Saga & Outbox
This content is for 0.1. Switch to the latest version for up-to-date documentation.
Saga/outbox — erasure beyond the local transaction, always in a known state.
BackoffPolicy
Section titled “BackoffPolicy”class BackoffPolicy(BaseModel): base_delay: timedelta = timedelta(seconds=30) lease: timedelta = timedelta(minutes=5) max_delay: timedelta = timedelta(hours=1)Deterministic exponential backoff for outbox retries.
The delay after the n-th attempt is
min(base_delay * 2**(n - 1), max_delay) — no jitter, so tests can
pin exact schedules; concurrent runners are already spread by
SKIP LOCKED claiming.
Fields:
- base_delay (
timedelta): Delay after the first failed attempt. - lease (
timedelta): How long a claim protects anIN_FLIGHTentry from other runners.
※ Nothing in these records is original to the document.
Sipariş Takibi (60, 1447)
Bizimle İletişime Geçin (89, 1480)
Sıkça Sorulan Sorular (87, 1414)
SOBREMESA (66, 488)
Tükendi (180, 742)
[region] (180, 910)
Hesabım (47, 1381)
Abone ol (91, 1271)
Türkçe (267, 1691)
Must comfortably exceed the slowest expected resolver call: a lease that expires mid-call lets another runner execute the same entry again — converging (resolvers are idempotent) but wasteful and noisy. - max_delay (
timedelta): Ceiling the doubling never exceeds.
BackoffPolicy.delay
Section titled “BackoffPolicy.delay”def delay(attempts: int) -> timedeltaThe wait before the next try after attempts tries so far.
Args:
- attempts (
int): How many times the entry has been attempted (≥ 1).
Returns:
timedelta—min(base_delay * 2**(attempts - 1), max_delay).
Raises:
ValueError— Ifattemptsis not positive.
Outbox
Section titled “Outbox”class Outbox: def __init__(session_factory: sessionmaker, outbox: Table) -> NoneTransactional outbox in the application’s own database.
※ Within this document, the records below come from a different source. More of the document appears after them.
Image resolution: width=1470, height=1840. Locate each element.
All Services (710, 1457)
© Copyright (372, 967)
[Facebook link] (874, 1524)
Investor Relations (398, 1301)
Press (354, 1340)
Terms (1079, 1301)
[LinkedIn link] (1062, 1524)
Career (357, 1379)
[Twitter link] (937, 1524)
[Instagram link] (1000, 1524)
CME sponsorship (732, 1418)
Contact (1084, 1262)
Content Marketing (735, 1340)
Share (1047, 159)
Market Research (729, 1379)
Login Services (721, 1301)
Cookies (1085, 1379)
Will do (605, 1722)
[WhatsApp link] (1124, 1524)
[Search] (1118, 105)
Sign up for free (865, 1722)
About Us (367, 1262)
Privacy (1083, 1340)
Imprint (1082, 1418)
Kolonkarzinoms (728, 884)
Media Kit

Entries are enqueued inside the caller’s transaction (atomically with
the local erasure) and claimed by the saga runner afterwards.
enqueue uses the caller’s session; the claim and bookkeeping
methods run outside any caller transaction and use the factory
(ADR 0006).
Outbox.claim_batch
Section titled “Outbox.claim_batch”def claim_batch(limit: int = 50, *, lease: timedelta = _DEFAULT_LEASE) -> Sequence[OutboxEntry]Atomically claim due entries for execution, oldest first.
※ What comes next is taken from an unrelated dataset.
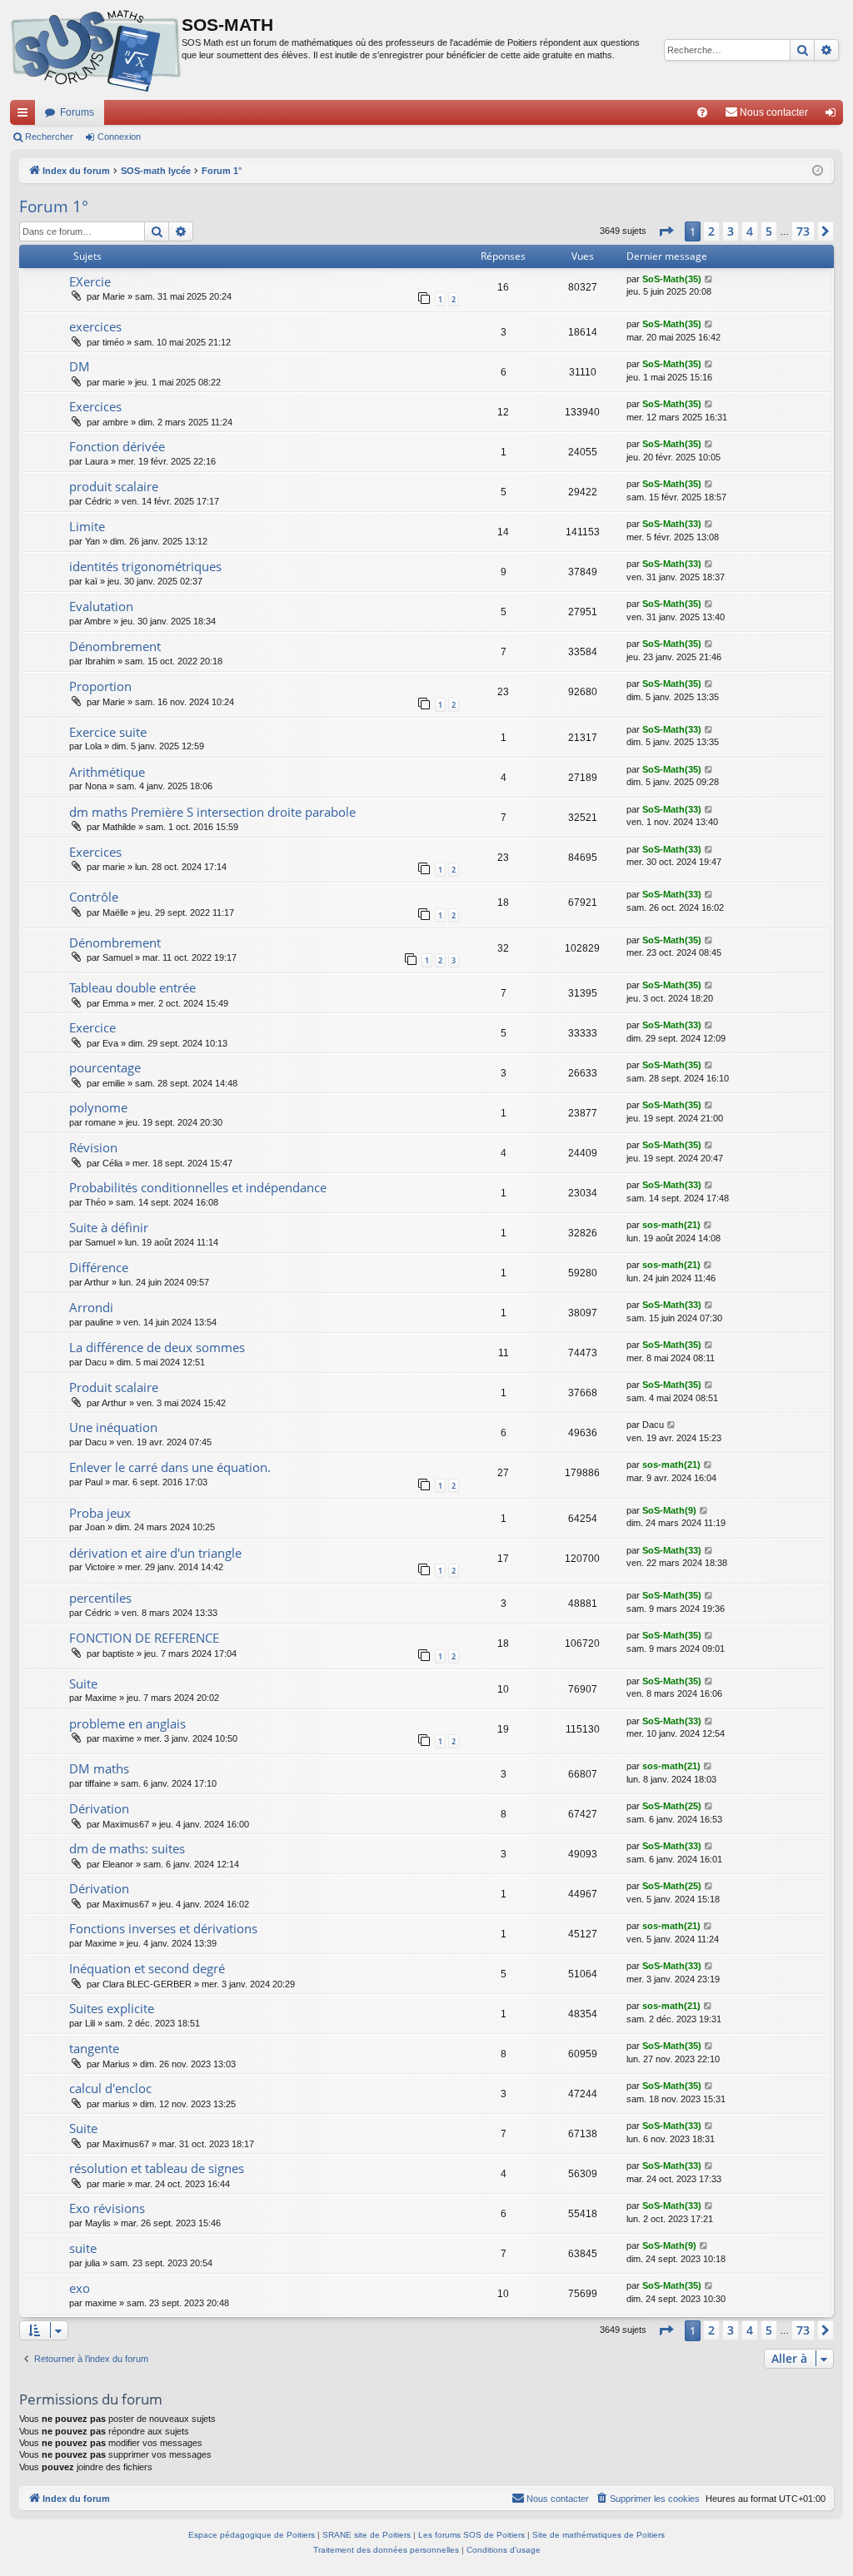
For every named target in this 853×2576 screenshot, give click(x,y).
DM (79, 366)
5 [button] (769, 231)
An entry is due when its next_attempt_at gate is NULL or in
the past and it is not terminal: fresh PENDING entries, FAILED
entries whose backoff has elapsed, and IN_FLIGHT entries whose
claim lease has expired (a crashed runner’s work, healed here).
Claimed entries move to IN_FLIGHT with attempts incremented —
the claim is the attempt, so an entry that crashes its runner every
time still converges to abandonment — and next_attempt_at set to
now + lease.
On PostgreSQL the selection runs FOR UPDATE SKIP LOCKED, so
concurrent runners never double-claim. SQLite ignores row locking;
the no-double-claim guarantee holds only on dialects that support
FOR UPDATE.
Args:
- limit (
int): Maximum entries to claim in one batch. - lease (
timedelta): How long the claim protects the entries from other runners. Must comfortably exceed the slowest expected resolver call; a too-short lease causes double execution (absorbed by resolver idempotency, but wasteful).
Returns:
Sequence[OutboxEntry]— The claimed entries in their post-claim state, oldest first.
Outbox.enqueue
Section titled “Outbox.enqueue”def enqueue(session: Session, entries: Sequence[OutboxEntry]) -> NonePersist entries inside the caller’s open transaction.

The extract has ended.